The experimental results show that using the method mentioned above, GPT-4 achieves accuracies of 100% and 99.4% on the ESCv1.2 and TimeLine17 datasets, respectively, and verifies that prompt + one-shot Learning performs more stable than base prompt, with higher accuracy and recall. This article can provide a reference for subsequent research on the in-depth application of large models in NLP.

2. Literature Review

The systematic research on storyline mining can be traced back to the Text Retrieval Conference (TREC) held in 2013. The TREC 2013 conference held the first evaluation of timeline summarization, requiring participants to extract the timeline of events from news corpora, which was an early approach to storyline mining. Subsequently, multiple conferences also conducted similar evaluations. In 2014, TAC (Text Analysis Conference) conducted an event tracking evaluation; In 2015, SemEval (International Workshop on Semantic Evaluation) held a competition to rank cross-document event timelines; In 2017, ACL (Annual Meeting of the Association for Computational Linguistics) held the first seminar on “Events and Stories in the News”; In 2024, EACL (Annual Conference of the European Chapter of Association for Computational Linguistics) held The 7th Workshop on Challenges and Applications of Automated Extraction of Socio political Events from Text.
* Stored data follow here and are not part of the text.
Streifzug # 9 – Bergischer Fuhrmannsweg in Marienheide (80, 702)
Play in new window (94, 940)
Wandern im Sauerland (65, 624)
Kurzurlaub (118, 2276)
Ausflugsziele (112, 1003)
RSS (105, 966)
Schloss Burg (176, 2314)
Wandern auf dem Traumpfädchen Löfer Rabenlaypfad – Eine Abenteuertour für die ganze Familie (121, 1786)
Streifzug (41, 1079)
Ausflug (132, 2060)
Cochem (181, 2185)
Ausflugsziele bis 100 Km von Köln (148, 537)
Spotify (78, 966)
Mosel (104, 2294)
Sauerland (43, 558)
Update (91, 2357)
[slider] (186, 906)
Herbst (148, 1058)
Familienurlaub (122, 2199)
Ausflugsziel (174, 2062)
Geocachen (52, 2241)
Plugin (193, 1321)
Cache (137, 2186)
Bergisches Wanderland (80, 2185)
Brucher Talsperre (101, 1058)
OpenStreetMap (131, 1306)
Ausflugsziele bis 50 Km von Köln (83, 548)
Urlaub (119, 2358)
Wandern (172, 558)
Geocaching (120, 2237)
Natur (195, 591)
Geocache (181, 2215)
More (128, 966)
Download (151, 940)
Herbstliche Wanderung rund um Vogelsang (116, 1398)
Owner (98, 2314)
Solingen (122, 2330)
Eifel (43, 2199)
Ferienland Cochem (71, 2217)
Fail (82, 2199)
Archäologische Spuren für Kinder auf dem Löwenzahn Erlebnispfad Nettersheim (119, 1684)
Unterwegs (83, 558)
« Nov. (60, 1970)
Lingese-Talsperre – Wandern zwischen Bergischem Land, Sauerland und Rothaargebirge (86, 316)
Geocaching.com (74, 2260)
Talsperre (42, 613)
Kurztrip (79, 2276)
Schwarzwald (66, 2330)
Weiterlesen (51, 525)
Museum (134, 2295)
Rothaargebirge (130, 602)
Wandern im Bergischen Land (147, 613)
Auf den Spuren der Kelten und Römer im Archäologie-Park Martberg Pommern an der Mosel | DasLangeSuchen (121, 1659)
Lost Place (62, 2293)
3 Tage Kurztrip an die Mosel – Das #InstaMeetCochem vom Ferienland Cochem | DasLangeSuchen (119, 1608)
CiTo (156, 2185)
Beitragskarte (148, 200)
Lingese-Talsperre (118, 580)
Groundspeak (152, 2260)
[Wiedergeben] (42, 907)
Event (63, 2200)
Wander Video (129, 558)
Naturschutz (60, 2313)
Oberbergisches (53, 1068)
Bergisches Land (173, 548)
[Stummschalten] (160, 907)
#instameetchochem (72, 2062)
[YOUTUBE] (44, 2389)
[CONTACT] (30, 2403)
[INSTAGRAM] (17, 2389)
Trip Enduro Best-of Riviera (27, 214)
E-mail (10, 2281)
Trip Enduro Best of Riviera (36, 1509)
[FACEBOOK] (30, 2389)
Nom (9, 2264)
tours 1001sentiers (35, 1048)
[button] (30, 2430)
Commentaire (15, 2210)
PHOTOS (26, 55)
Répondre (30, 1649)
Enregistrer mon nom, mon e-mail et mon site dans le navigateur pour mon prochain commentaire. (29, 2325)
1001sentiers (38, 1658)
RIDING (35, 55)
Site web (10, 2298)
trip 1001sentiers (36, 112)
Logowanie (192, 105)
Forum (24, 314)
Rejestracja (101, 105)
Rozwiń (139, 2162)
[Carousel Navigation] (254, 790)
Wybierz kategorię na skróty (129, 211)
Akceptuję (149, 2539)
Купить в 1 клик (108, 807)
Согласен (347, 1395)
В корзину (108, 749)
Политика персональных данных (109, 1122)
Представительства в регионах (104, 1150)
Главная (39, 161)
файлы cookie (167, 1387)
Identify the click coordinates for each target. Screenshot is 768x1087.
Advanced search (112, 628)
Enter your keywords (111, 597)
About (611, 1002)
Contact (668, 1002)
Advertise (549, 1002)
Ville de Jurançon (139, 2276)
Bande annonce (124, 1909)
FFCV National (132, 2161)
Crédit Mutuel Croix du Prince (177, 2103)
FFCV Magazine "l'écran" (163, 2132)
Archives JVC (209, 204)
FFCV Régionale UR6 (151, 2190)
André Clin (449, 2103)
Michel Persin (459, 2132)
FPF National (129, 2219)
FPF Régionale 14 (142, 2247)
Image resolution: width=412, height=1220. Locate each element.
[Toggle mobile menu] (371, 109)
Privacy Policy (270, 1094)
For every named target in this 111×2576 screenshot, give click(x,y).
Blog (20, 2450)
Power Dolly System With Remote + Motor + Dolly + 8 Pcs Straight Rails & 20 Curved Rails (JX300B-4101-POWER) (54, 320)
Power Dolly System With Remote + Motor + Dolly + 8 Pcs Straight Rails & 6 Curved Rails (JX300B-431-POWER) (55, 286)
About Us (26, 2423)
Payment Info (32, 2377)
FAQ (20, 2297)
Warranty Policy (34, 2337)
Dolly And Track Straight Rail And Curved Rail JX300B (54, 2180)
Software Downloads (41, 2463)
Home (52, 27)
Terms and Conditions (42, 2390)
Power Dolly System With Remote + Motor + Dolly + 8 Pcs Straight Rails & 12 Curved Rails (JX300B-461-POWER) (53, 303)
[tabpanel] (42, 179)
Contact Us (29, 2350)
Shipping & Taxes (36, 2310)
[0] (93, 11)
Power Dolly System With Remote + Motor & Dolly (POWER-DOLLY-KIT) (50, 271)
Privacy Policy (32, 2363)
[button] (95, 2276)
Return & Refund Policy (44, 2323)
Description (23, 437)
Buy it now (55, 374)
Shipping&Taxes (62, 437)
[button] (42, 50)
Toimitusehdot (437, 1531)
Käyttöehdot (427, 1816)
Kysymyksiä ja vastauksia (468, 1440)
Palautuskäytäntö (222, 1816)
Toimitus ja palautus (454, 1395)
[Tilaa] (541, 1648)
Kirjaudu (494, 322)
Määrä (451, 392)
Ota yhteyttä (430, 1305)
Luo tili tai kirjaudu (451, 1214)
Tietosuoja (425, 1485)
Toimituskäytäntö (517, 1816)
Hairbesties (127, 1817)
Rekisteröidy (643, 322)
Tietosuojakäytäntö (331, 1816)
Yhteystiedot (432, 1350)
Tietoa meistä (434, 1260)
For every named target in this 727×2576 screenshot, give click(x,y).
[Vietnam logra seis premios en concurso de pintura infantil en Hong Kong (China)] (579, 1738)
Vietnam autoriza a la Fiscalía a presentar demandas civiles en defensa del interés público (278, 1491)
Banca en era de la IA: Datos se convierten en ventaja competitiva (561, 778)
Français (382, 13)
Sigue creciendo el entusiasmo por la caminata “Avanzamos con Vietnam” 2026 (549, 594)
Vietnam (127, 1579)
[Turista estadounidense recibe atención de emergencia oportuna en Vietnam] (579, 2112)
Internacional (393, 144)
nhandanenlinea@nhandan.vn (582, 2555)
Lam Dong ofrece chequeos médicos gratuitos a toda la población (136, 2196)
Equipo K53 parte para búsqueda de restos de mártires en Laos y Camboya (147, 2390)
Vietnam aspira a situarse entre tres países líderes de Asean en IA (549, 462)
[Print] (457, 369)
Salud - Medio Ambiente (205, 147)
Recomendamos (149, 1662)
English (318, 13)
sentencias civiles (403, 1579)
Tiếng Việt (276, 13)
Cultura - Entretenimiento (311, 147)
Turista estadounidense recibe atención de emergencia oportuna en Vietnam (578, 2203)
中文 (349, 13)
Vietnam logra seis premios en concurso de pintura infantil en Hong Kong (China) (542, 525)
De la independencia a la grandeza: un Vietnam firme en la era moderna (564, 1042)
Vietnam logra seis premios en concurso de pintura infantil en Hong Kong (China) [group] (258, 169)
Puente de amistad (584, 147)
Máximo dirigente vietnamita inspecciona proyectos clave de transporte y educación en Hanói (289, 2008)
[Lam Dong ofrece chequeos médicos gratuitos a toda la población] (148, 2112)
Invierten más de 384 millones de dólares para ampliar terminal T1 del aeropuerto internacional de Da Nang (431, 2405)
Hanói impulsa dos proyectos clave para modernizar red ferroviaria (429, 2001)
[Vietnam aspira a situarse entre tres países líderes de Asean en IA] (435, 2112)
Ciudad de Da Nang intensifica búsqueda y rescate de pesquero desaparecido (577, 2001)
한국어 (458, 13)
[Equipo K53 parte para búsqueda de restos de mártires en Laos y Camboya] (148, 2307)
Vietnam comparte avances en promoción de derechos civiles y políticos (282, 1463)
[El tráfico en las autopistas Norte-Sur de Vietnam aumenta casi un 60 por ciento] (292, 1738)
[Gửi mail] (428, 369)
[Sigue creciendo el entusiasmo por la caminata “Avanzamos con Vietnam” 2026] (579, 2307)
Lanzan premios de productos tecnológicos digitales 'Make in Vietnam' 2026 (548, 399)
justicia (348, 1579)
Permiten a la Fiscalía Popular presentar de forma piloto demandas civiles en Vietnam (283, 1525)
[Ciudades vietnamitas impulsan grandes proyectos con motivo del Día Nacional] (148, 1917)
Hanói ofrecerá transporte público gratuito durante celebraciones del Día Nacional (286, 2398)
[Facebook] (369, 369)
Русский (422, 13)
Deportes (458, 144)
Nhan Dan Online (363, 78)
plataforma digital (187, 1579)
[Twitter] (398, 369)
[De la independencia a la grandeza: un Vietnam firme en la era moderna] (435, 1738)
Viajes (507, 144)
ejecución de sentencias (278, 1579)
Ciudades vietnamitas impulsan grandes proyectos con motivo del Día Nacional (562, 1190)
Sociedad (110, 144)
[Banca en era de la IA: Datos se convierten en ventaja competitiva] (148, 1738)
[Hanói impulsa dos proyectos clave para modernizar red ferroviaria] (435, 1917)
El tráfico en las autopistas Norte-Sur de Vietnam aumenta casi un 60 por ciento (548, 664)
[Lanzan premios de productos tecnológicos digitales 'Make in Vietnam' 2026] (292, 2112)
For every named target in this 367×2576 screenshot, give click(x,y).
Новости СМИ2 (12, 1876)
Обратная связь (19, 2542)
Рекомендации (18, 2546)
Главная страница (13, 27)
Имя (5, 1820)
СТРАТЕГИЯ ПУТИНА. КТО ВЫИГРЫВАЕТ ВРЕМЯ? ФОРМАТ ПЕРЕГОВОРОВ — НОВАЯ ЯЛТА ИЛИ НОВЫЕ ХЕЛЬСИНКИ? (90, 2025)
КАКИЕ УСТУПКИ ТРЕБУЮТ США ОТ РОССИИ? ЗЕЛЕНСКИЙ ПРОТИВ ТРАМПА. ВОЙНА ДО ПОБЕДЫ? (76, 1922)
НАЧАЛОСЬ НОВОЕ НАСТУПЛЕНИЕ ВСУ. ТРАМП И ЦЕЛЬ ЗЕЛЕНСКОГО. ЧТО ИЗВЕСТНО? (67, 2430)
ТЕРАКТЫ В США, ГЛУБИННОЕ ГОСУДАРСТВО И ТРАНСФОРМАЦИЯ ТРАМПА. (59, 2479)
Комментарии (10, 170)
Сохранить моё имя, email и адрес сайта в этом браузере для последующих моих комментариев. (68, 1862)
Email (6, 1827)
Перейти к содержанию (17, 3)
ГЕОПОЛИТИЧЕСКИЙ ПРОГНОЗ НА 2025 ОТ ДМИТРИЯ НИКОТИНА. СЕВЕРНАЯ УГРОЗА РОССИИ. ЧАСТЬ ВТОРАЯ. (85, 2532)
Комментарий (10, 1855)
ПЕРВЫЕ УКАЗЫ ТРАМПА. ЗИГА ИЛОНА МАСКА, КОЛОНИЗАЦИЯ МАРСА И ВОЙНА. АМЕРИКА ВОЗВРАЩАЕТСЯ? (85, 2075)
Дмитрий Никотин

So far, traditional machine learning and deep learning methods have not been able to achieve satisfactory experimental results. Based on this background, this article proposes a prompt learning method based on large language models, which achieved 100% accuracy and opened up a good beginning for the subsequent application of LLMs in this direction.

2.1. Related Definitions

There is currently no clear definition in academic research related to storyline mining. Domestic researchers generally use “event storyline”, “timeline”, and “storyline” to describe the evolution of events over time, while English literature mostly uses “timeline summarization” and “storyline”. Based on these definitions, this article proposes the concept of “branch” to represent subevents in a complete storyline.

Definition 1 Event: An event that occurs at a specific time and place, involving one or more objects and consisting of one or more actions [2].

Definition 2 Branch: Several subevents on an event timeline connected by event relationships, composed of multiple events with the same theme [3] [4].

Definition 3 Storyline: Composed of one or more related branches, representing the topological structure of the evolutionary relationship of events over time.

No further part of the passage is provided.